Since starting at Māpura Studios five years ago, Tāmaki Makaurau based artist Avtar Singh (b.1967, Te Awamutu) has emassed an immense catalogue
of works. Singh’s predominantly drawing based practice is one of commitment and persistance. Often starting with printed media — magazines, cookbooks or art books —
Singh embarks on a mission to translate these familiar, highly consumed images into her own visual language.

If you asked her though, Singh says “I just like to draw”. This enjoyment of the act of drawing is evident. In her process of translation, Singh follows the shapes and rhythms of the sources, but she does so with a natural looseness. Marks are made freely, often with bold, rich and vibrant colours. Her choice of drawing materials assist in conveying this sense of enjoyment and freedom. Primarily working in coloured pencil, crayon and oil pastel, proportions shift, forms tilt, and details emerge according to what catches her eye. Rather than aiming for strict accuracy, she lets the drawing unfold at the pace of her looking. This allows each composition to evolve intuitively, resulting in works that hold familiarity, while sitting firmly in her own vernacular.

Singh draws inspiration from a multitude of different sources, however we can see clear recurring threads of where she seeks her inspiration. Existing artworks, found either through google image searches or art books, have formed a distinct portion of her practice. She references artists such as Van Gogh and Picasso, as well as artists from a treasured book on outsider art. Cookbooks also serve as a source of artistic sustenance. Alongside illustrations of ingredients in her signature visual language, recipes are transcribed and recorded. Singh’s favoured source materials are National Geographic magazines. Sometimes she chooses individual pages or images to depict. Other times, she undertakes the laborious task of rebuilding entire publications through drawing. Every spread, photograph, headline and corner of layout is carried across meticulously, forming a growing archive of re-made books.

Not all of Singh’s practice is based on found media, she also draws inspiration directly from the world around her. It is within these works that we see her experiment more with materiality. Along with the familiar coloured pencil illustrations, Singh employs paint to describe how she interprets the world around her. Applied with the same looseness and freedom typical of her way of working, these scenes offer a slightly different weight and brightness to the rest of the works in her practice. Some of these pieces are explorations into the materiality of paint itself.
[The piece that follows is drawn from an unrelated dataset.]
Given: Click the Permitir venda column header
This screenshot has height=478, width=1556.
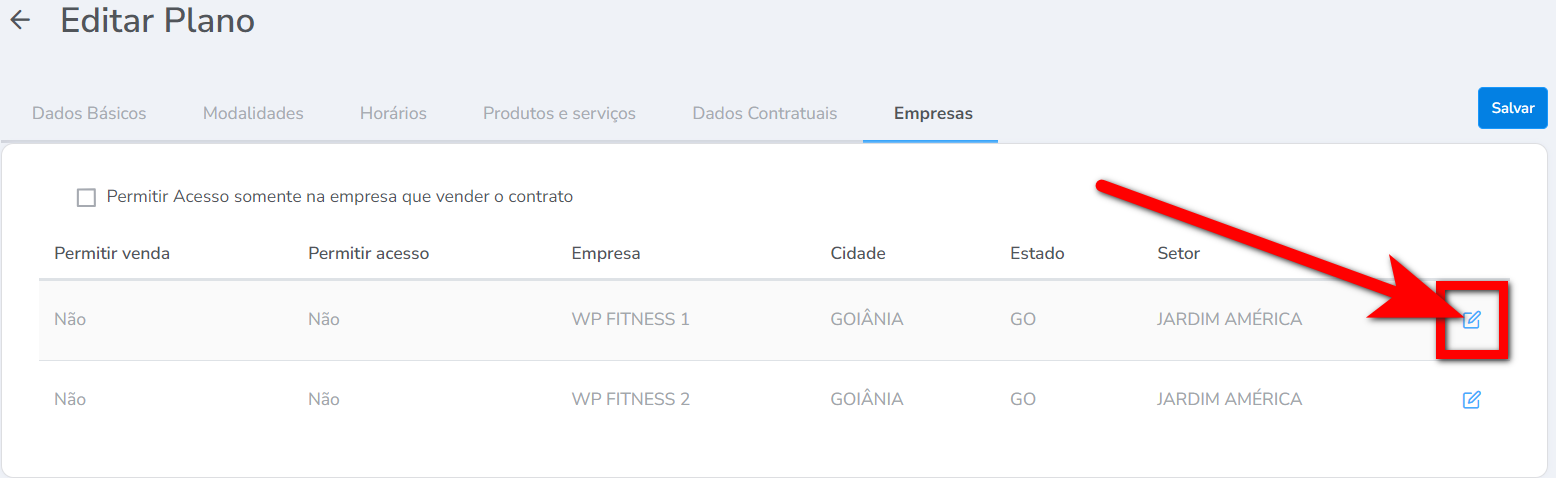Looking at the screenshot, I should [112, 253].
Saturated stripes of colour and overlapping brush strokes on both paper and unstretched canvas show a willingness to branch out into different teritories.

Through Singh’s sustained, attentive process of translation, we are invited to consider the pace at which we view and consume these kinds of familiar images.Her works reveal the quiet determination involved in turning the everyday into something built slowly through colour, intuition, and a vibrant material sensibility.

Curated by Hōhua Thompson.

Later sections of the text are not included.